His organization argued that the government would provide income support in the event of lockouts or spikes in viruses that severely hinder the economy, instead of “time dependent” policies that expire and eventually extend. This approach is “much more effective than the stop-stop-and-go sequence that has been going on since the summer,” he said.
The UK economy is now expected to contract 2 percent in the fourth quarter compared to the previous quarter, the central bank said. And the economy will only return to pre-pandemic size in early 2022. Three months ago, the Bank of England forecasted 4% growth in the fourth quarter and a return to pre-pandemic levels by the end of next year.
The unemployment rate is also expected to peak at 7.75 percent in 2021, up from 4.5 percent in August. This is only a slight increase over earlier forecasts as the central bank expects 5.5 million people on the vacation program this month, an increase of around 3 million people.
The extended program is expected to cost the British government £ 6.2bn ($ 8.1bn) a month, according to the analytical organization Resolution Foundation, which studies living standards.
“Support for businesses and employees during the harsh winter is welcome, but it’s hard to say that the sloppy process of returning economic policy to full lockdown via a two-month, five-step turnaround is anything but deeply suboptimal,” said Torsten Bell, CEO, Resolution Foundation.
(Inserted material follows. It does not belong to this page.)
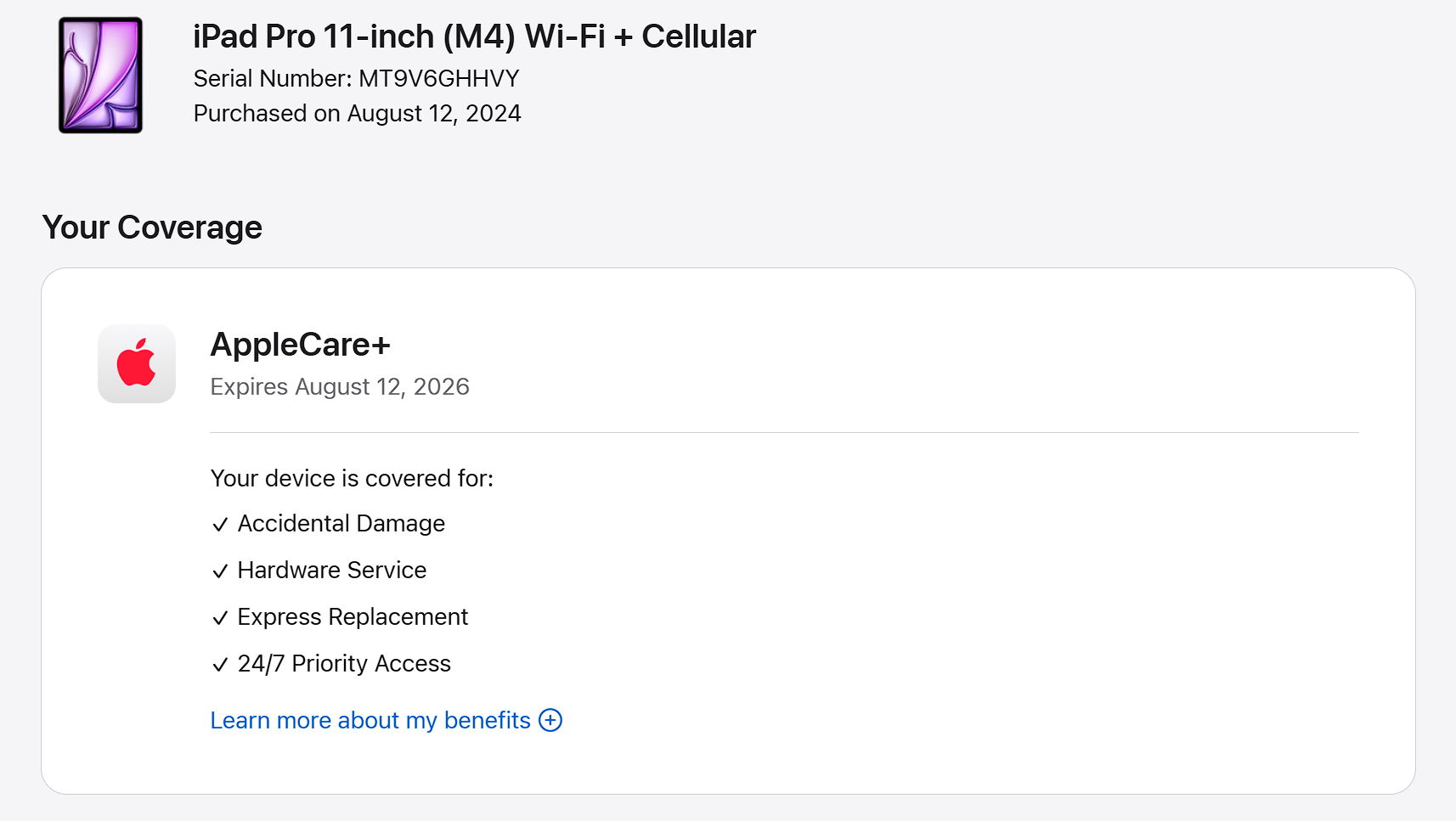Click the red Apple logo AppleCare icon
Central bankers voted unanimously to buy £ 150 billion more in government bonds, bringing the bank’s total balance to £ 875bn. These purchases will start in January and will last until the end of next year. Officials made more purchases than economists had predicted, and this was the third time the Bank of England increased its bond purchases in 2020. The scheme aims to help keep interest rates low, which would make it easier to pay off government debt over time, while encouraging lenders to investing in riskier assets than government bonds.
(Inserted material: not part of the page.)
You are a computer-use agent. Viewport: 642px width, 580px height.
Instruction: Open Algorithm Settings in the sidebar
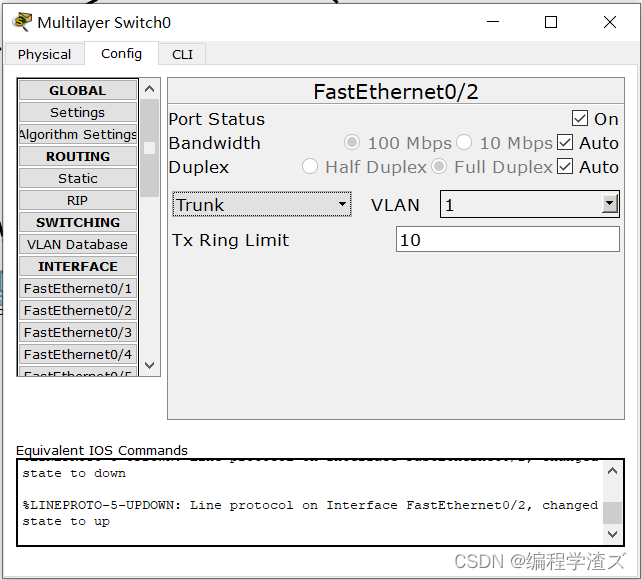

Prime Minister Boris Johnson said this blockade would only last until December 2, but there are expectations, even in his own government, that after that date England will be subject to severe restrictions. On Sunday, Michael Gove, senior cabinet minister, admitted measures – which require people to stay home unless they need to go out for work, education, or essential purchases – may be extended beyond a month.
“It would be foolish to predict with absolute certainty what will happen in four weeks when his pace, contagion and malignancy will increase in the past two weeks,” said Gove.
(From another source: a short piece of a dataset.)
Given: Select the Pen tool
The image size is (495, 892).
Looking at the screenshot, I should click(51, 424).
In the spring, Britain shut down businesses and much of its economy later than some of its neighbors, and ended up with a longer lockdown and one of the biggest recessions in Europe in the second quarter. Some politicians and economists fear Britain is repeating this mistake. Opposition legislators demanded a shorter nationwide blockade a few weeks ago, but the government insisted instead on local restrictions.
But the situation in the European Union – Britain’s main trading partner – has also worsened. The second wave of the pandemic “is tearing our hopes of a quick recovery,” said Valdis Dombrovskis, executive vice-president of the European Commission on Thursday. The commission produced new economic forecasts for a block showing a weakening of recovery. Meanwhile, a landmark stimulus package of € 750 billion ($ 883 billion) is stuck in negotiations, and loans and subsidies will not be distributed until next year.
The latest stimulus measures cover a period in which the UK breaks away from the European Union. In line with the official government policy, the Bank of England assumes that there will be a free trade agreement between Great Britain and the bloc. However, his forecasts predict that the trade disruption will slash economic growth by one percentage point in the first quarter of 2021, as many companies are still not prepared for a new trade deal.